Harmon elaborates by saying: “There’s obviously been a lot of shakeups and transitions that have happened that are luckily coinciding with some of these canonical storylines being resolved. If I could set a framework for fans of the show, it’s the old characters and all these things, but it’s like, this is an opportunity for a rebirth. I mean, the kind of canonical things like searching for Rick Prime, these are things that come out of the ether, and then they acquire this gravity, and then they become a canonical serialized story.”
“I think people should expect more random embers shooting off of that fire and turning into organically gigantic serialized things of their own.”
Still, Harmon admitted that he’s still “allergic to serialized, canonical stuff” and that fans can still continue to expect a slew of episodic episodes reminiscent of those “classic,” self-contained episodes: “I will always target the episodic personally. Because, like, your job is to fight gravity. And gravity is serialization. That’s what happens organically; gravity is a great thing. But you’re supposed to want to fly.”
“Eight will have a lot of similar flow and vibes to six and seven, which is like a cool balance of silly and one-up canonical stuff,” Marder says. “That’s the stuff I want as a fan. And that’s the stuff that Harmon and I work on all jammed together. I’m really proud of these last couple of seasons; they’re sort of the perfect blend of what I look for as a fan.”
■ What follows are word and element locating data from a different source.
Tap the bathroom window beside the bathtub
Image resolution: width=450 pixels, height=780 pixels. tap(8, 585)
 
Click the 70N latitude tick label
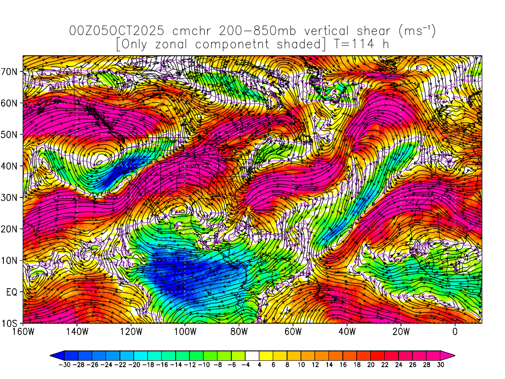pos(10,71)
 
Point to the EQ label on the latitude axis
pos(12,292)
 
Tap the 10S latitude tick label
pos(10,323)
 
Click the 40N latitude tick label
pos(10,166)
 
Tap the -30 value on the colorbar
pos(64,365)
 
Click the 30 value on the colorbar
pos(440,365)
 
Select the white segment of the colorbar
pos(252,355)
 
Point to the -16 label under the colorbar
pos(162,365)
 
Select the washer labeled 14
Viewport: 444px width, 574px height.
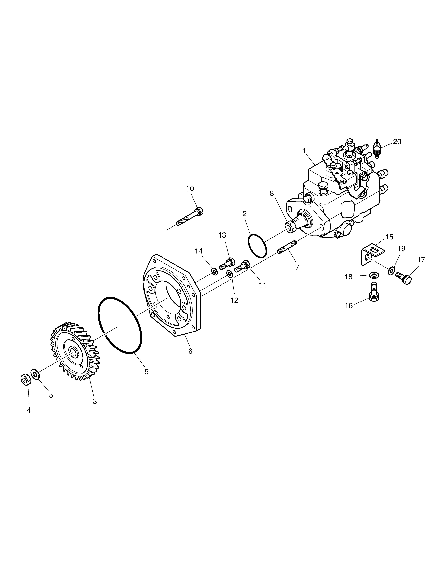tap(214, 271)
As for Evil Morty specifically, Marder confirms that we have not seen the last of him: “We can expect to see him in the future. We certainly have plans and grand designs with him, for sure.”
With Justin Roiland, co-creator and original voice of both Rick and Morty, ousted from the show, the team had to pivot and cast the next generation of voice actors who’d don the iconic lab coat and yellow shirt.
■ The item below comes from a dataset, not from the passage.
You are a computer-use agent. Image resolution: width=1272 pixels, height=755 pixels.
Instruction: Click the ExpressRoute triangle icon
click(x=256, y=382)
Enter Ian Cardoni and Harry Belden, the new voices of Rick and Morty, respectively. When asked what special sauce the new voices had that made them perfect for the gig, Marder praises their abilities to “nail” all aspects of their voices, not just Rick’s loud cadence and scream.
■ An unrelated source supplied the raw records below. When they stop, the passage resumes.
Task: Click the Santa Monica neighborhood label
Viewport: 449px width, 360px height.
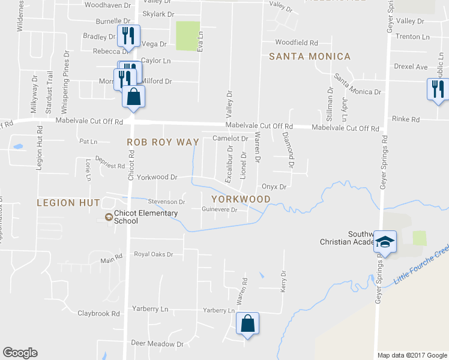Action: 309,56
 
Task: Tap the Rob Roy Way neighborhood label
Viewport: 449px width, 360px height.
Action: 162,142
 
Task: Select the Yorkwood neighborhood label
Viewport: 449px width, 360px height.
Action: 240,199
“ForIan, who plays Rick, it was certainly the conversational aspect of Rick, which was like a much harder-to-nail aspect of Rick’s voice than most people gave Roiland credit for. Everyone that came in the door to do Rick screamed and felt like they needed to focus on that scream, but that’s just not Rick a lot of the time. Ian worked on the opposite part that many people weren’t focusing on,” Marder says. And then similar stuff with Harry just able to hit those tones. They’re such a breath of fresh air, and I appreciate the energy and enthusiasm they bring as just these guys who got to inherit this world.”
Finally, Harmon and Marder got to indulge in some popular fan theories spun from Season 7. Notably, MatPat from the YouTube channel Film Theorists proposed that the show is setting up Mr. Poopy Butthole to be the newest villain because of what he views as a season-long characterization that foils the development and growth that Rick has undergone this season.
In response, Harmon quips, “Shit. Well, now we can’t do that, or he can sue us, right? Good job, internet! You blew it again!”
“No, in all seriousness, I do love that guy so much; I want to encourage those kinds of theories. I love, love that stuff. I love him, particularly the amount of energy he puts into that stuff,” Harmon says. For his part, Marder confesses that that’s “not their plan for him,” but that it’s an interesting theory, “I always love what fans take and run with in any show.”
“Rick and Morty” will return for Season 8 in 2025, but fans can now watch the preview for the first season of spin-off “Rick and Morty: The Anime,” which will premiere this year.